Al término de la vista de extradición que se ha celebrado hoy en la Audiencia Nacional, Falciani ha aprovechado para hacer un alegato final en defensa de “la lucha contra la opacidad financiera” y ha reiterado “su disposición a colaborar íntegramente con toda su experiencia, no solo con las autoridades judiciales europeas, sino con las autoridades suizas, luxemburguesas y otras aún más opacas”.
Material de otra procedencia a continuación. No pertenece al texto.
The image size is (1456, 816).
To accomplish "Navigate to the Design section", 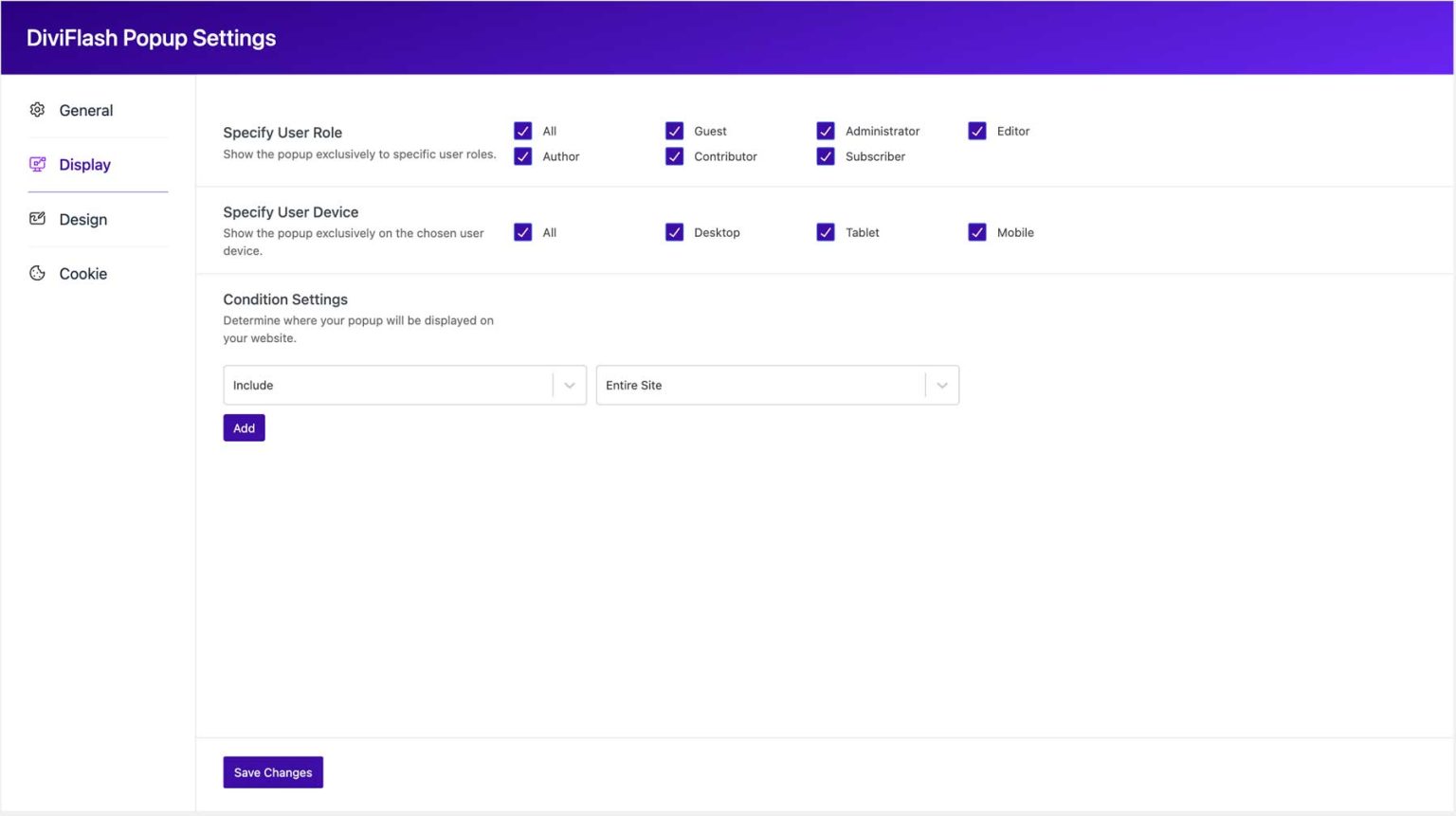I will 82,219.

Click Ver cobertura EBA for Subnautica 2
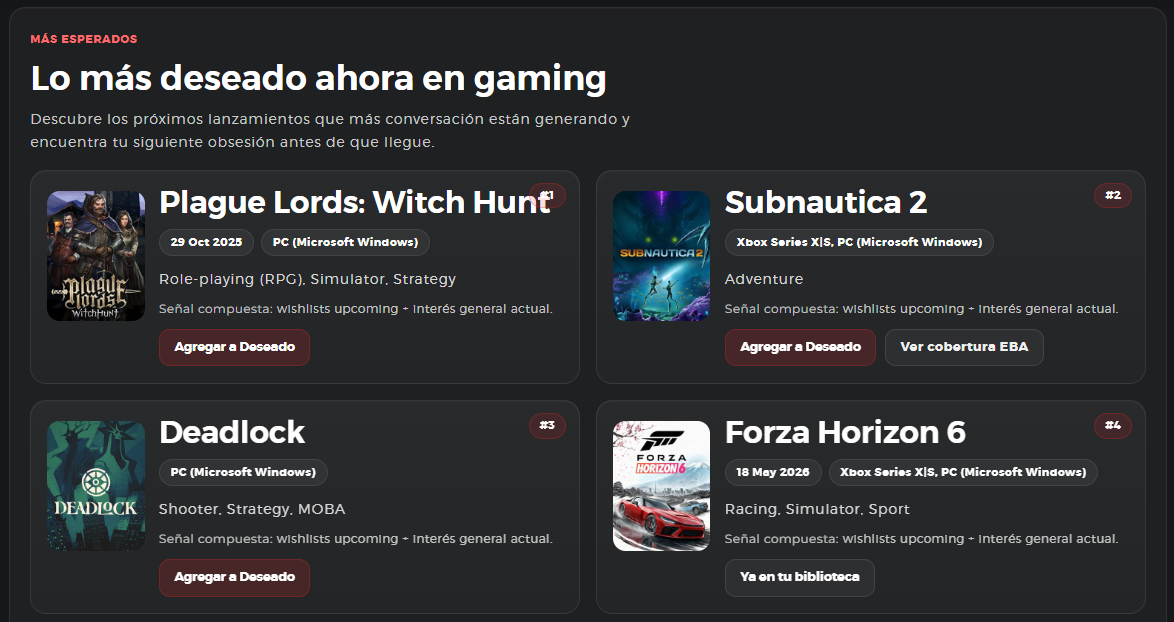click(x=964, y=347)
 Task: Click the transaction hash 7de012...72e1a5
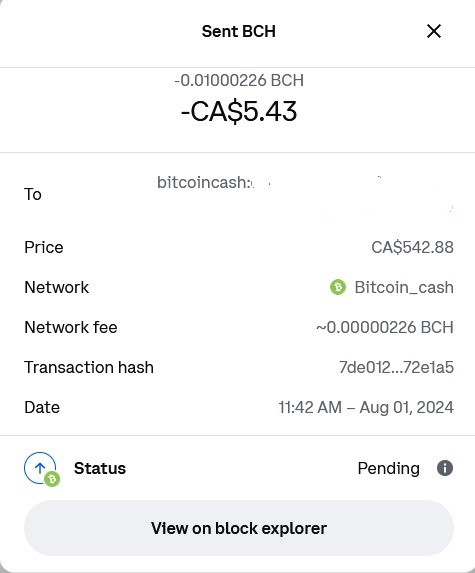click(x=396, y=367)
Durante su declaración en francés ante el tribunal, Falciani, que camuflaba su aspecto con peluca, gafas y una incipiente barba, ha negado haber recibido dinero a cambio de la información bancaria a la que tuvo acceso con un tajante: “ninguna persona en el mundo puede declarar que recibí alguna gratificación o que la haya pedido”.

Ha asegurado además que salió de Suiza en diciembre de 2008 sin llevar encima ninguna información, y ha explicado que los datos sobre la supuesta falta de control y las “escandalosas actuaciones” del HSBC, en Ginebra, ya los había puesto a disposición de la justicia helvética, antes de dejar el país en diciembre de 2008, a través de una denuncia anónima que hizo telefónicamente a un organismo de control al que le proporcionó “datos y explicaciones”.

Su versión ha sido refrendada por el fiscal francés Eric Montgolfier, que ha declarado en la vista como testigo, y que ha relatado cómo colaboró el informático con las autoridades francesas a raíz de que le fuera requisado su ordenador en un registro en su domicilio en Francia en el marco de una comisión rogatoria de Suiza.

La Fiscalía francesa pudo analizar el disco duro con mayor agilidad gracias a la ayuda de Falciani, que facilitó además, según Montgolfier, otros elementos que no estaban en el ordenador y que tenía encriptados en otros soportes, para lo que les dio las claves de acceso.

El fiscal ha destacado que con toda la información obtenida gracias a la colaboración del informático se hubiera podido llenar un tren y al ser preguntado si se adoptaron medidas para proteger su seguridad ha manifestado que, aunque no les pareció que hubiera un peligro real y no se le dio protección, “hemos estado vigilantes”.